L’École Normale Supérieure (ENS), logée au sein de l’Université Félix Houphouët-Boigny, a officiellement donné le coup d’envoi des épreuves écrites du concours d’entrée directe, le dimanche. Une édition marquée par une affluence record et une sélectivité particulièrement élevée.
Présidant la cérémonie de lancement, le ministre de l’Enseignement supérieur et de la Recherche scientifique, Professeur Adama Diawara, a planté le décor sans détour : 24 185 candidats en lice pour seulement 3 225 postes disponibles. Un taux d’admission d’un peu plus de 13 %, qui traduit la rigueur du processus. « C’est relativement faible », a-t-il admis, tout en détaillant le chronogramme : les épreuves pour les professeurs de lycée ont démarré ce 3 mai, suivies de celles des professeurs de collège le 9 mai, puis des éducateurs le 10 mai.
Mais c’est bien ce dernier concours qui cristallise toutes les attentions. Avec plus de 13 000 candidats pour à peine 150 places, le taux d’admission chute à 1,12 %. En clair, près de 89 postulants pour un seul poste, signe d’un engouement massif pour les métiers de l’éducation.

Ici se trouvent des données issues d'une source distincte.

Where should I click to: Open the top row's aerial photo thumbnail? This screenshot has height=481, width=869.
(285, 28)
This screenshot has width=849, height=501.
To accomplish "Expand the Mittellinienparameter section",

Sur la question de la crédibilité, le ministre s’est voulu ferme : aucune tolérance face à la fraude. Il a mis en garde contre toute tentative de tricherie et appelé les candidats à la vigilance face aux « vendeurs d’illusions » promettant de prétendus passe-droits.
Au-delà de la compétition, l’enjeu est stratégique pour le système éducatif ivoirien. Dès le mois de juillet, plus de 2 300 enseignants seront injectés dans le circuit, dont 315 en mathématiques et 422 en sciences physiques. À cela s’ajouteront plus de 3 400 stagiaires opérationnels pour la prochaine rentrée, une réponse concrète au déficit d’enseignants que connaît le pays. Une communication en Conseil des ministres est annoncée pour envisager des solutions durables.

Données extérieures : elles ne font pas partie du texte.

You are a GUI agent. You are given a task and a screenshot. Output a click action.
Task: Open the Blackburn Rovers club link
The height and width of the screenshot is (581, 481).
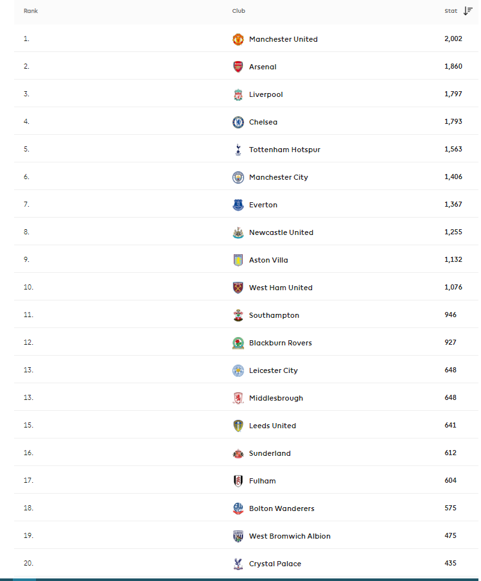click(x=280, y=343)
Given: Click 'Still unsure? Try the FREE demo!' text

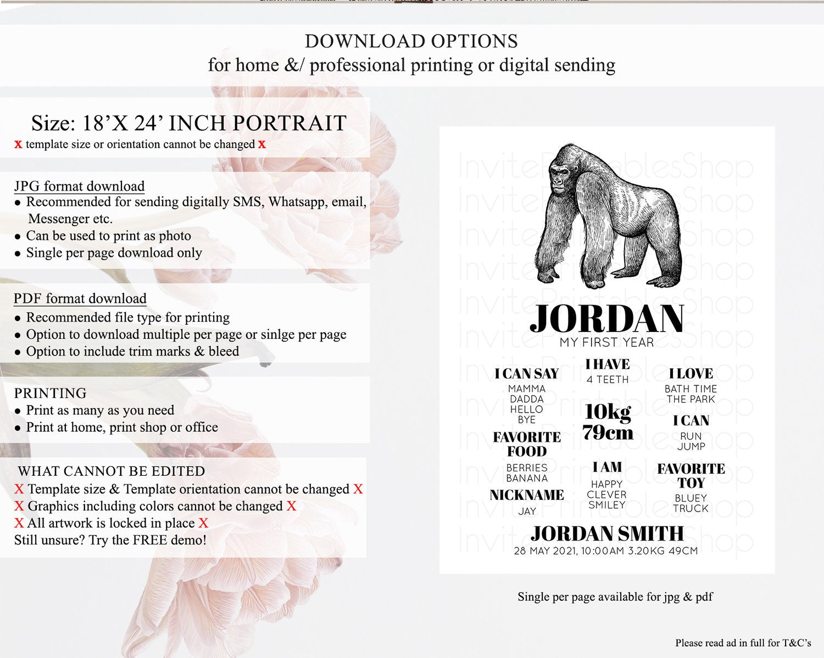Looking at the screenshot, I should (x=110, y=540).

Le calendrier est déjà fixé : les résultats d’admissibilité sont attendus pour fin juin, les épreuves orales début juillet, et les résultats définitifs à la mi-juillet. Les admis suivront ensuite une formation de deux ans à l’ENS, avec pour ambition de renforcer durablement la qualité de l’enseignement en Côte d’Ivoire.
Entre forte concurrence, exigence de transparence et urgence éducative, le concours ENS 2026 s’impose comme un rendez-vous décisif pour l’avenir du système éducatif national.